=== WHAT YOU NEED TO DO ===
Count how many lines below include the word "Task". Answer with a number only.

=== DATA EXCERPTS ===
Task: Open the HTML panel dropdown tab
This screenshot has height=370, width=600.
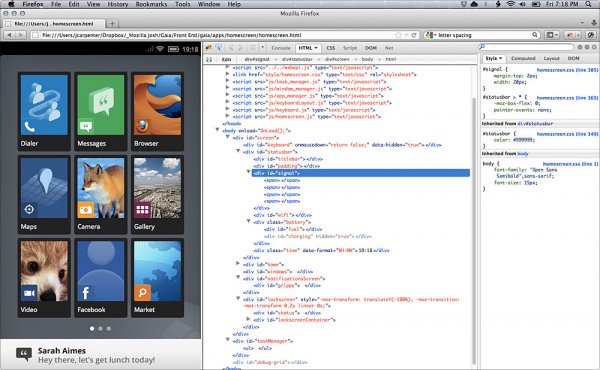Action: (308, 48)
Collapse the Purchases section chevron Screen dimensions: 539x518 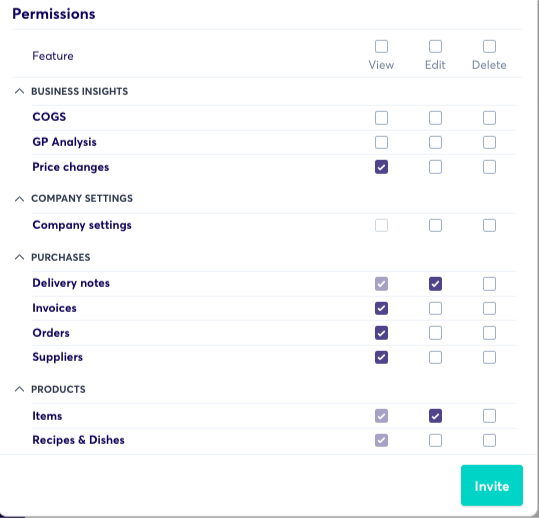point(20,257)
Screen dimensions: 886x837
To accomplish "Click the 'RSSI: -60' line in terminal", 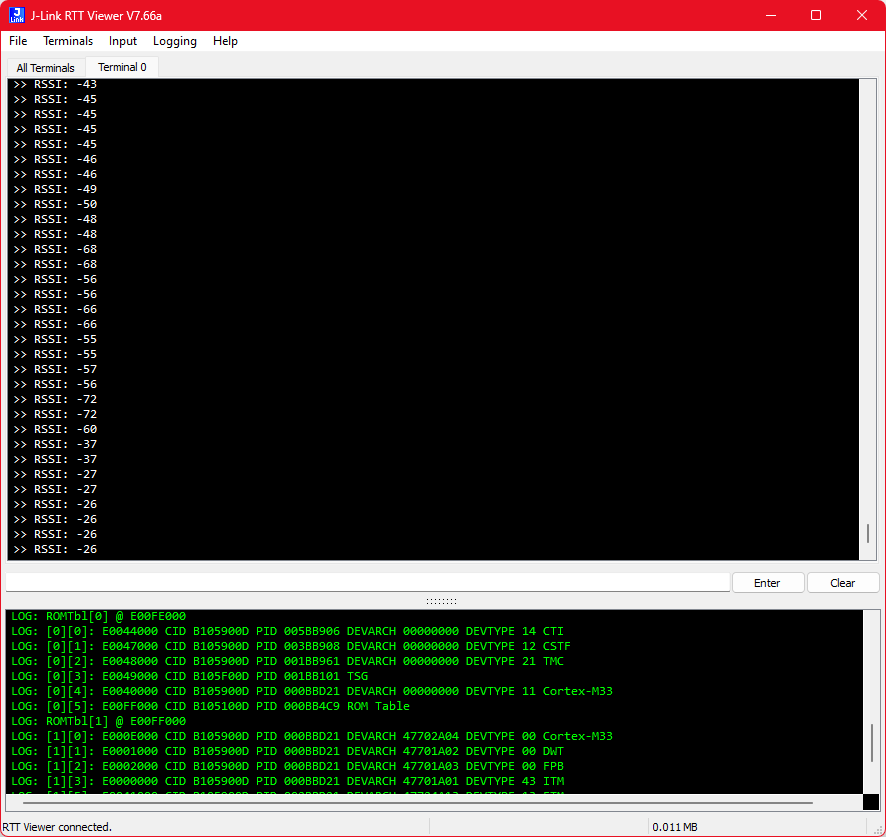I will click(x=66, y=429).
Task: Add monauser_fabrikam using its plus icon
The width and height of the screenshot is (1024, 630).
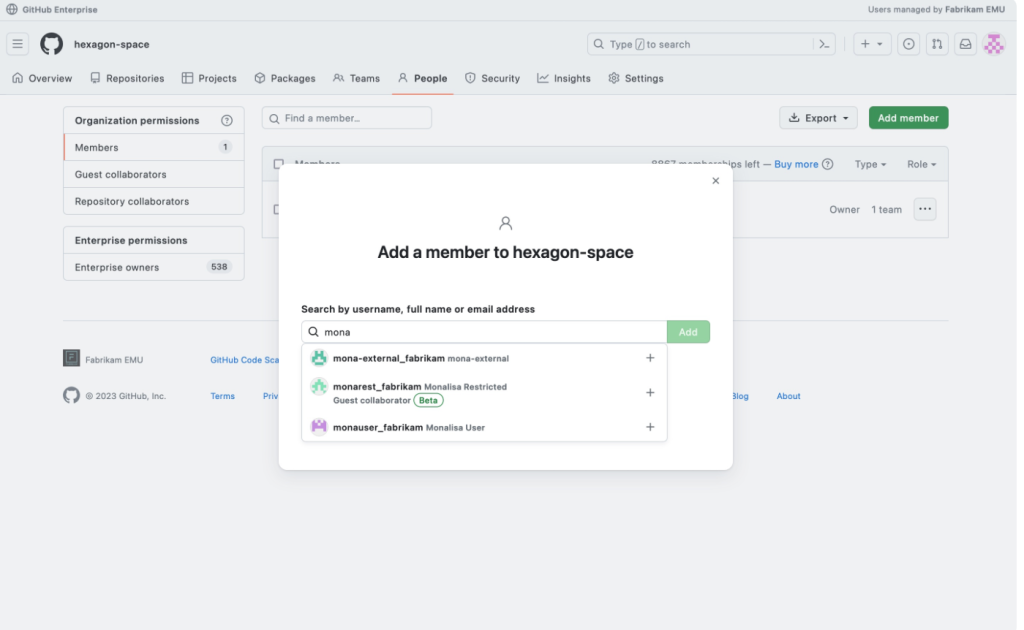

=== RESPONSE AREA ===
2